Photo by Vjeran Pavic / The Verge

New York has passed the Marijuana Regulation and Taxation Act, legalizing the recreational use of marijuana in the state. The new legislation also expunges the records of people who were convicted on marijuana-related charges that are no longer criminalized. People with past convictions will be among those prioritized for licenses to cultivate, process, and sell marijuana products.

New Yorkers can now carry up to three ounces of cannabis or 24 grams of concentrates like oils and store up to five pounds at home. There are expansions to the state’s medical cannabis program, including the addition of more eligible conditions and a higher possession limit. The bill also prohibits using the smell of marijuana as justification for searching someone’s car, though it can still be used as a reason to suspect the driver is intoxicated.

Advocates have long been calling for reforms that address the disproportionate effects of drug criminalization on people of color.
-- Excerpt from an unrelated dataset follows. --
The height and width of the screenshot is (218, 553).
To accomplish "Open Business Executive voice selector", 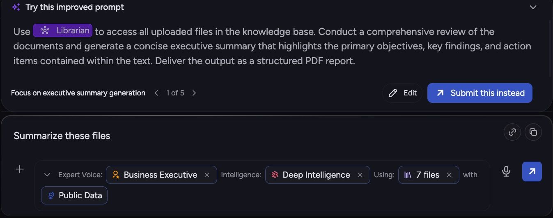I will 155,175.
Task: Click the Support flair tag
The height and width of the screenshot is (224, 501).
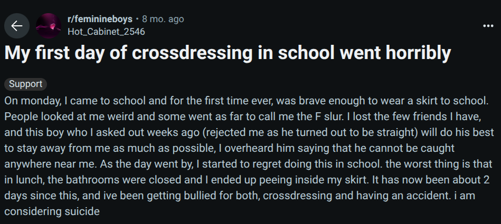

New Yorkers of color made up 94 percent of marijuana-related arrests and summonses in 2020, according to an analysis of NYPD data by The Legal Aid Society. “Because of the sheer extent of harm that had been inflicted on Black and Brown communities over the years, any marijuana reform that was brought forth had to be equally comprehensive to begin repairing the damage,” said Kassandra Frederique, executive director of the Drug Policy Alliance.

“End the racially disparate enforcement of marijuana prohibition”

Tax revenue from marijuana sales will be directed toward education, job training, drug treatment programs, and other community initiatives. “My goal in carrying this legislation has always been to end the racially disparate enforcement of marijuana prohibition that has taken such a toll on communities of color across our state, and to use the economic windfall of legalization to help heal and repair those same communities,” said state Sen. Liz Krueger, who sponsored the bill.

The law establishes “one of the most ambitious marijuana legalization programs in the nation,” said Melissa Moore, New York State director of the Drug Policy Alliance. “New York has taken bold action to put a nail in the coffin of the war on drugs.”